Ils n’avaient pas dû relire cette fiche parce qu’ils l’explicitent ainsi « Pour engager plus largement les acteurs et permettre d’adhésion, créer un climat de confiance ».
Proposition 28 :
Renforcer et mieux reconnaître les acteurs du numérique dans les territoires.
La fiche ne précise pas comment. Des openbadges peut-être ?
Thème 5 : Favoriser le développement d’un numérique responsable et souverain.
Proposition 29 :
Faciliter et encourager l’utilisation de matériaux recyclés.
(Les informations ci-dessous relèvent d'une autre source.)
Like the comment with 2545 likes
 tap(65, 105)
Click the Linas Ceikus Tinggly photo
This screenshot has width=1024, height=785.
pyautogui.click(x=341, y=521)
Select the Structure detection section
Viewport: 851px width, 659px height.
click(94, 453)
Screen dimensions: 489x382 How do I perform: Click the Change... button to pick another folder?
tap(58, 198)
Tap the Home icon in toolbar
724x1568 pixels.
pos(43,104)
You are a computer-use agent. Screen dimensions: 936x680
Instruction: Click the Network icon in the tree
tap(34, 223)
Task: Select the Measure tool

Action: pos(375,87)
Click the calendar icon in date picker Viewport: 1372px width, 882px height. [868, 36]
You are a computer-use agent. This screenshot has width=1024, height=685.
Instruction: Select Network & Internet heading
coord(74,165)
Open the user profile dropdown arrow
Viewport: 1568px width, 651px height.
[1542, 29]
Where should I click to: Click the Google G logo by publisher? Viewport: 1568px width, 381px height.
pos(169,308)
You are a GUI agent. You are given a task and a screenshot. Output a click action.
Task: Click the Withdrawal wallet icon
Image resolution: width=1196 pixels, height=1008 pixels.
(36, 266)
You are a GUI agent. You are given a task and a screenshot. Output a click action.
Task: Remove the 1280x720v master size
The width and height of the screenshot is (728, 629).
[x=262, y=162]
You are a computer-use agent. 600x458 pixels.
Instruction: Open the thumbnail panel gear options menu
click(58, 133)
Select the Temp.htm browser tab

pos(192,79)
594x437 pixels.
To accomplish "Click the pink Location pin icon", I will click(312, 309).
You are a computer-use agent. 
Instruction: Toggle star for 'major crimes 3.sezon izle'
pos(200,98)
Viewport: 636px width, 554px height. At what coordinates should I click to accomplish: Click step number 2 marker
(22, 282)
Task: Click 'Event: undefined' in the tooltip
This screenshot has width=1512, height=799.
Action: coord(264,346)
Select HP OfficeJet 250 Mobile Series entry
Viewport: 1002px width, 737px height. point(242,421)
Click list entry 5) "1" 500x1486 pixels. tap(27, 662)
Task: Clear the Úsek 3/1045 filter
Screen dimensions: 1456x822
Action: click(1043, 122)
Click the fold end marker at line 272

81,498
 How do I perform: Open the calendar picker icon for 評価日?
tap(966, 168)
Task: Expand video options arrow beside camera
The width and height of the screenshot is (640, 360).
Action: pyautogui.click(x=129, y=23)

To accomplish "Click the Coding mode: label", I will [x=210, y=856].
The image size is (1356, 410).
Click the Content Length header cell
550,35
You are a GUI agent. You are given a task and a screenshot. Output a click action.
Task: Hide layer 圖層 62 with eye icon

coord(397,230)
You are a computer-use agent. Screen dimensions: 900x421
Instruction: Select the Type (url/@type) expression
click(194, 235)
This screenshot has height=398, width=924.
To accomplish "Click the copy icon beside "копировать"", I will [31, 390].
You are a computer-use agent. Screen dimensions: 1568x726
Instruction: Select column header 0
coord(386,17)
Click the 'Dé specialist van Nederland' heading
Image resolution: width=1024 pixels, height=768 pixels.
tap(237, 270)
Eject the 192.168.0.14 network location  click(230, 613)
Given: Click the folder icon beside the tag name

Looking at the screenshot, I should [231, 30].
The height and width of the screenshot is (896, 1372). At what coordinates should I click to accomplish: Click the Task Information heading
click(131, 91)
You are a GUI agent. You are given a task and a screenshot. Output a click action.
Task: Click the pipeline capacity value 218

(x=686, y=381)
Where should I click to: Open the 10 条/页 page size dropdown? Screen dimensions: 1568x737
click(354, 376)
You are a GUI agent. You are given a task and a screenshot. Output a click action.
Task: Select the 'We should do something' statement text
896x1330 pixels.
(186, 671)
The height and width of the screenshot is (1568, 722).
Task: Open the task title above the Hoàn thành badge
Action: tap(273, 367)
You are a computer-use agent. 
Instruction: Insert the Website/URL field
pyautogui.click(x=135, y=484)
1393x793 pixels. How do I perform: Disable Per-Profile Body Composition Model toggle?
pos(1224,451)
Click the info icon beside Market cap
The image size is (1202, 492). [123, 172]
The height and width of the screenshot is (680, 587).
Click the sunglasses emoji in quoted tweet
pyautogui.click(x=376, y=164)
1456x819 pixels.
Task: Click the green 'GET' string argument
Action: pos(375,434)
Faciliter et encourager n’expriment pas vraiment une contrainte... c’est comme le protocole sanitaire « si possible ».
Proposition 30 :
Former aux bons usages et à la sobriété numérique.
Avec cette excellente explicitation « Intégrer le bien-être au travail dans les pratiques professionnelles avec le numérique (exemples : droit à la déconnexion, surexposition aux écrans...). »
Cette proposition est bien contradictoire avec toutes les injonctions précédentes du « tout-numérique ».
Proposition 31 :
Renforcer le cadre de confiance autour du Code de conduite pour les entreprises de la filière et promouvoir et former à la bonne utilisation des outils conformes au RGPD.
« Construire et promouvoir des outils performants qui donnent à l’Éducation Nationale l’indépendance numérique. »
C’est bien de penser à arrêter d’enrichir la société privée Index Education et son quasi-monopole Pronote.
« Donner des directives claires aux enseignants sur les outils et ressources à utiliser en respectant le cadre du RGPD et engager leur responsabilité. »
Attention donc aux outils numériques utilisés avec les élèves pour ne pas être engagés pénalement.
Proposition 32 :
Aider les laboratoires de recherche et assurer le transfert des innovations dans l’éducation.
Proposition 33 :
Lancer des challenges de l’innovation.
Proposition 34 :
Créer des accélérateurs de la diffusion de solutions innovantes.
?
Proposition 35 :
Définir un cadre général d’interopérabilité.
Proposition 36 :
Intégrer le programme européen GAIA X, cloud souverain pour l’hébergement des données scolaires.
Proposition 37 :
Créer l’ « Education Data Hub », la plateforme des données de l’éducation.
Il s’agirait de constituer des métadonnées sur toutes nos traces numériques, une manne et une mine d’or pour les GAFAM.
Proposition 38 :
Encourager l’utilisation de logiciels et de ressources éducatives libres.
Pas comme en 2015 avec le partenariat entre Microsoft et l’Education Nationale, ni comme les serveurs d’Amazon qui hébergeaient les « classes virtuelles » du CNED pendant le confinement ?
Proposition 39 :
Mettre en place des tiers lieux ouverts.
Quelques exemples sont ensuite donnés : « espace de vie, médiathèque, lieu polyvalent, Espace Public Numérisé, totems dans les écoles (?) ».
Proposition 40 :
Promouvoir l’offre numérique française et appuyer son développement à l’international.
Une trentaine de millions sont prévus, dans le cadre des « investissements d’avenir » et du plan de relance pour aider les entreprises privés de l’Ed TEch.
Les Etats généraux du numérique n’ont donc rien de bien révolutionnaires.